→ **Consigne**
Résumez en deux phrases, s'il vous plaît, l'extrait sur « Le dessous de cartes d'une partie de whist ».

→ **Extrait du document**
Dans « Le dessous de cartes d'une partie de whist » c'est un premier narrateur qui rend compte d'une partie de cartes à laquelle il n'a pas personnellement assisté. Pour autant ce sont bien deux femmes, la comtesse du Tremblay de Stasseville et sa fille Herminie qui sont énigmatiques dans la mesure où elles traversent ce récit comme de véritables fantômes. Barbey met l'accent sur le mystérieux joueur de cartes qu'est Marmor de Karkoël, connu comme « le dieu du chelem » et de la complicité qui peut exister entre lui et ces deux femmes avec qui il a sûrement une liaison amoureuse. Il insiste ici sur le côté diabolique de cet homme, son apparent détachement et sur le subtil poison qu'il a ramené des Indes et qui a sans doute servi à tuer les deux femmes. En effet il disparaît comme il était venu, mais seulement après avoir délester tout ce petit monde de désœuvrés de leur argent, un peu comme s'il avait ensorcelé ses victimes. L'auteur met l'accent sur la vie dépravée de cet homme autant que sur l'hypocrisie de la comtesse et son silence et l'absence de remords sur le cadavre d'un petit enfant qu'on trouve chez elle après sa mort. Les protagonistes principaux de cette nouvelle parlent peu (Whist signifie le silence en anglais) et c'est bien le silence de la comtesse et donc son absence de repentir face à la mort dont Barbey veut ici nous entretenir.

→ **Enregistrements de données**

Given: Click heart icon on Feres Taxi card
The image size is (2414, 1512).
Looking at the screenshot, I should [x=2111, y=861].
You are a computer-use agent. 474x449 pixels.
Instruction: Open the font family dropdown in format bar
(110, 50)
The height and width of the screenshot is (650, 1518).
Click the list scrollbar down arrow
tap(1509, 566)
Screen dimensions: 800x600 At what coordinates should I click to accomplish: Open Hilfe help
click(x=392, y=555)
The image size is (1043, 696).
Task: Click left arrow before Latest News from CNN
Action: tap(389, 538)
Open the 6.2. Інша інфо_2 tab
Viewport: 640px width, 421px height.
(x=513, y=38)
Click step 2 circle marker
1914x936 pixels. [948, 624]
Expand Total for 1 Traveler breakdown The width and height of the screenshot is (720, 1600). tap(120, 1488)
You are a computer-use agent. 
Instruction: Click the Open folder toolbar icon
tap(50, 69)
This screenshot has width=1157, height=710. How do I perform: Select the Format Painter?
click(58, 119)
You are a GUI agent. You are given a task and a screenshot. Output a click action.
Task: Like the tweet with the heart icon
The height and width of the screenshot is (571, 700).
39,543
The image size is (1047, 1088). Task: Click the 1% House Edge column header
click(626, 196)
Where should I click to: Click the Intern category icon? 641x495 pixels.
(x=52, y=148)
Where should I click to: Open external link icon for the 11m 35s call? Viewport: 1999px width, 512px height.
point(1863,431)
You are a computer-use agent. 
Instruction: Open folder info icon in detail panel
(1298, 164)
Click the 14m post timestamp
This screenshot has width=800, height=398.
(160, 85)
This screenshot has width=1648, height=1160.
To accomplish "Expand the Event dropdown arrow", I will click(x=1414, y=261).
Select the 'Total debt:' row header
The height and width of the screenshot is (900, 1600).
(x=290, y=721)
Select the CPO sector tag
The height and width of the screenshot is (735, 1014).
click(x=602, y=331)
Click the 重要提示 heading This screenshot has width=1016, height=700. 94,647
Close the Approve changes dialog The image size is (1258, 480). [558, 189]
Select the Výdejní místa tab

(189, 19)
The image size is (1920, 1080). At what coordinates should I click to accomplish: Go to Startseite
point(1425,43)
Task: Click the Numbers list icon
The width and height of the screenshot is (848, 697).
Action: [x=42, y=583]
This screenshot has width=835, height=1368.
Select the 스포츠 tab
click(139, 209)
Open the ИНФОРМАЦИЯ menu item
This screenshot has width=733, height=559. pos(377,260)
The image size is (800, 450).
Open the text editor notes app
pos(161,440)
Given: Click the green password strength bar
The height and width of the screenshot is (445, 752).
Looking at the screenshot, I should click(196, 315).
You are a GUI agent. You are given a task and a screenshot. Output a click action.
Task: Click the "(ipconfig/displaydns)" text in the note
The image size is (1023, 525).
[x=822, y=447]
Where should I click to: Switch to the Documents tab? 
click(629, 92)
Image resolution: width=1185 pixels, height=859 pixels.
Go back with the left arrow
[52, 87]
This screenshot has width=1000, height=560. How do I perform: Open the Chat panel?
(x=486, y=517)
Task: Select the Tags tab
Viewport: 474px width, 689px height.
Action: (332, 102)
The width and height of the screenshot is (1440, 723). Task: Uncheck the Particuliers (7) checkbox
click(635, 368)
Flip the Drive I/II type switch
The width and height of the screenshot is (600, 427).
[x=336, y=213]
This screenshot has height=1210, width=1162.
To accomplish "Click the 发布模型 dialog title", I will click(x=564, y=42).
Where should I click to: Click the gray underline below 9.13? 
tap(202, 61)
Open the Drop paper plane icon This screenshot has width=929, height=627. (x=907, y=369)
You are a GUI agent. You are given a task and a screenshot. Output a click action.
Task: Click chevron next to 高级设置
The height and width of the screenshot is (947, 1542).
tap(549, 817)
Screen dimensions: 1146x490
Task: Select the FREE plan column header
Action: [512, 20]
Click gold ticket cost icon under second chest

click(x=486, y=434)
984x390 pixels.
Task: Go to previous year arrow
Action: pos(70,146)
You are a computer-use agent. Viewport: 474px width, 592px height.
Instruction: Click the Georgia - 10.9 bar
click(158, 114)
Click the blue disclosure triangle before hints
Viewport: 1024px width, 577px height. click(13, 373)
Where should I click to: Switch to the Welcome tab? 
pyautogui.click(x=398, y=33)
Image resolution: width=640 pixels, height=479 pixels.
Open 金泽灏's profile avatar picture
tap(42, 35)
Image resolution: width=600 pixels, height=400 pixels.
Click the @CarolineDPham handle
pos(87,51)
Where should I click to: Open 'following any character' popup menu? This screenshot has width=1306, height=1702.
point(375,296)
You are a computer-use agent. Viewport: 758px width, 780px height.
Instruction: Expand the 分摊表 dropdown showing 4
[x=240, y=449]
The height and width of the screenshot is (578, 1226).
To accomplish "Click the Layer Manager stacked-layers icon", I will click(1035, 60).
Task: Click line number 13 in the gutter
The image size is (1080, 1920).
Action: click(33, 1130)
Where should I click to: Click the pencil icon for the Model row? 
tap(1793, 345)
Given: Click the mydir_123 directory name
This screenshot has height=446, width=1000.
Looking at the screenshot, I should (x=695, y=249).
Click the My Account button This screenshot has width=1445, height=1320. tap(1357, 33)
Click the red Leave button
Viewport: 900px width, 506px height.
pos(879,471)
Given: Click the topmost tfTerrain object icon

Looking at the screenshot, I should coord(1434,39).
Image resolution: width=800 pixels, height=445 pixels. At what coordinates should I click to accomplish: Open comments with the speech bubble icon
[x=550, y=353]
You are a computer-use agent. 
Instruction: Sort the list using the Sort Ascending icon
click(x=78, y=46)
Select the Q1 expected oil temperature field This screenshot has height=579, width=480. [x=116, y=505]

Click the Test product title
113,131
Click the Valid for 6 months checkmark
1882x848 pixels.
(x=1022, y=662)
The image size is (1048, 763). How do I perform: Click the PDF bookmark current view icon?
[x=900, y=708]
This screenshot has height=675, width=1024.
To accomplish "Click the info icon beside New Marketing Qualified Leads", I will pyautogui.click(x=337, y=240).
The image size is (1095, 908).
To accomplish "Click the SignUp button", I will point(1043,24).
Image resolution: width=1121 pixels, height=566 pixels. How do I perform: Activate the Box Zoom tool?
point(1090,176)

→ **Réponse attendue**
Dans « Le dessous de cartes d'une partie de whist », un premier narrateur rapporte une partie de cartes à laquelle il n'a pas assisté, où la comtesse du Tremblay de Stasseville et sa fille Herminie traversent le récit comme des fantômes auprès de Marmor de Karkoël, joueur mystérieux et diabolique qui a sûrement une liaison avec elles et les a sans doute tuées avec un poison ramené des Indes. Barbey insiste sur la vie dépravée de cet homme, qui disparaît après avoir délesté les joueurs de leur argent, ainsi que sur l'hypocrisie de la comtesse et sur son silence sans remords face au cadavre d'un petit enfant trouvé chez elle après sa mort.